EXERCISE BRIEF: Character for character, transcribe the entries below, minus the images.

THE RECORDS:
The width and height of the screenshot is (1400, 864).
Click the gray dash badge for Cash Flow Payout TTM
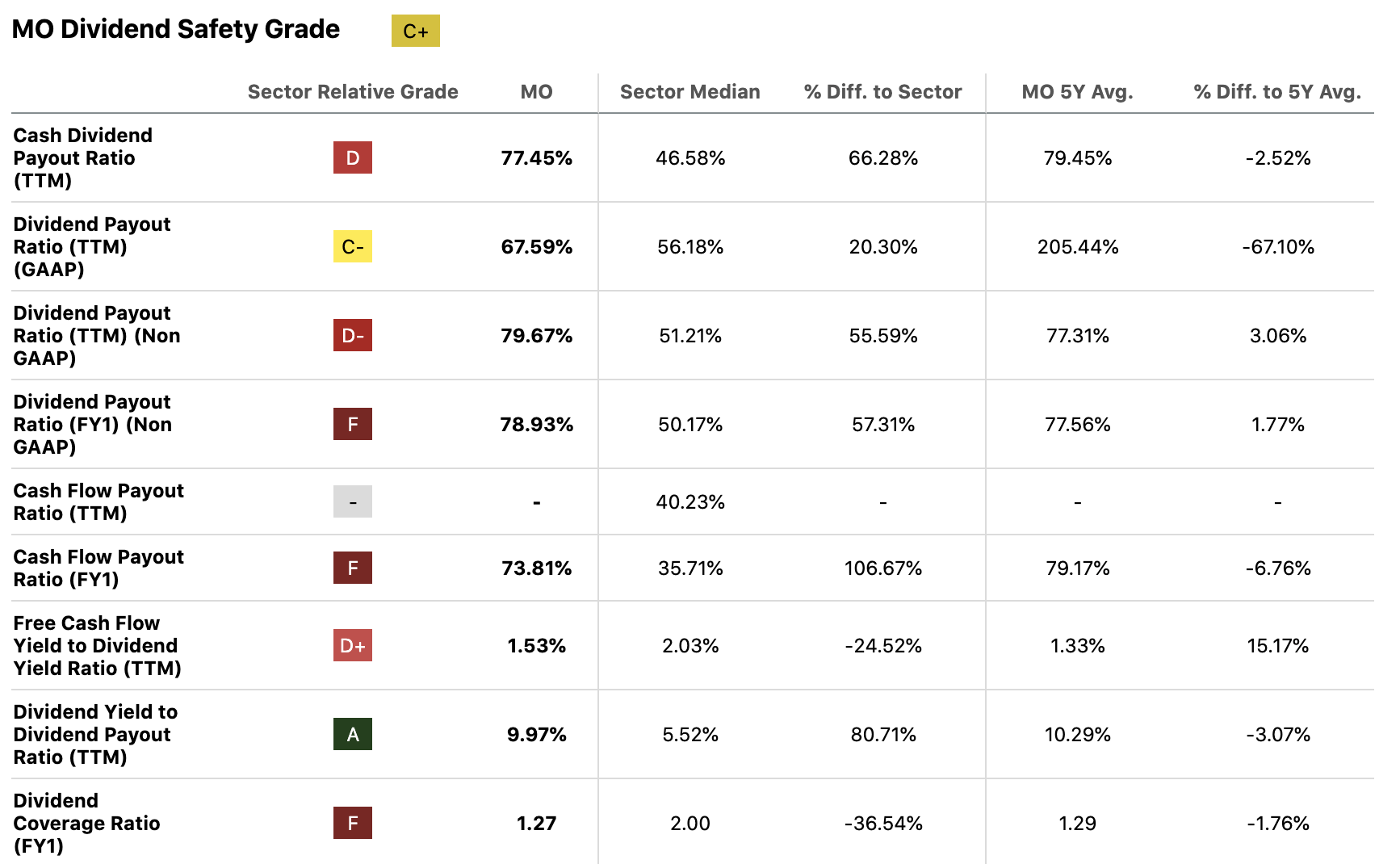pos(352,501)
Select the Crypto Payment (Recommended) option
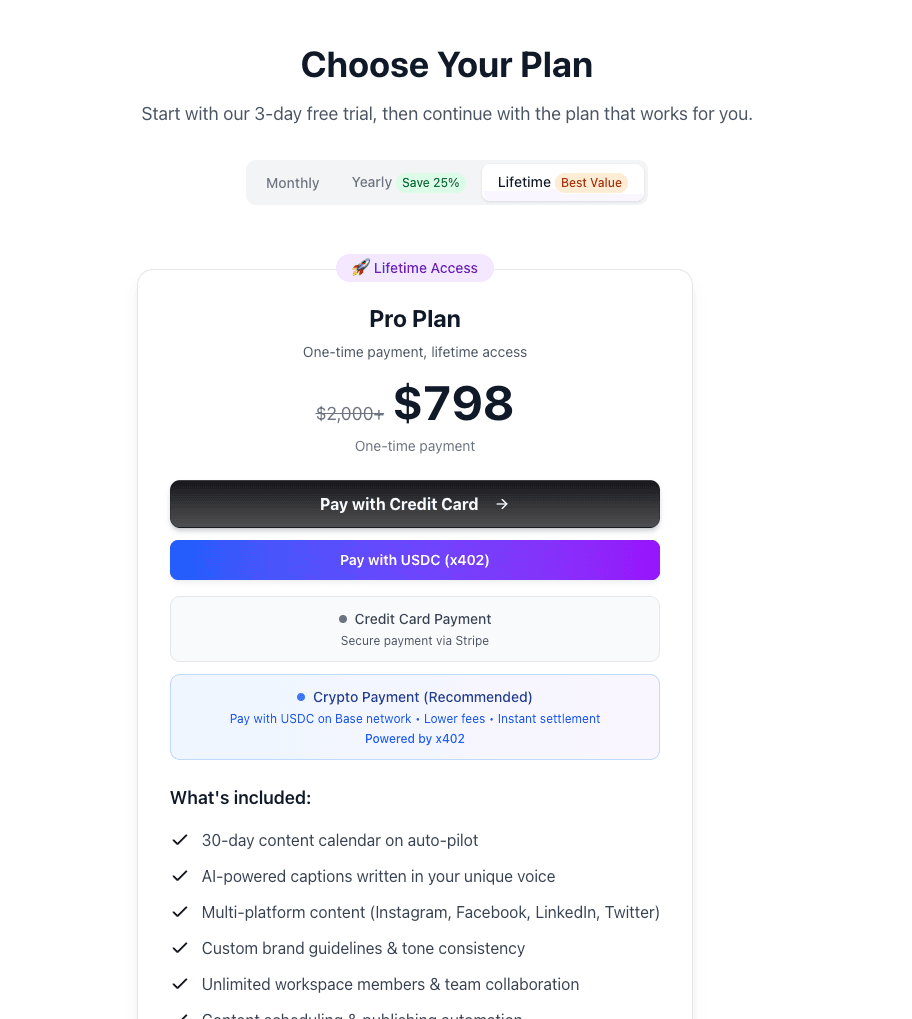 tap(414, 716)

OUTPUT:
The width and height of the screenshot is (1400, 864).
Click the gray dash badge for Cash Flow Payout TTM
pos(352,501)
Select the Crypto Payment (Recommended) option
 tap(414, 716)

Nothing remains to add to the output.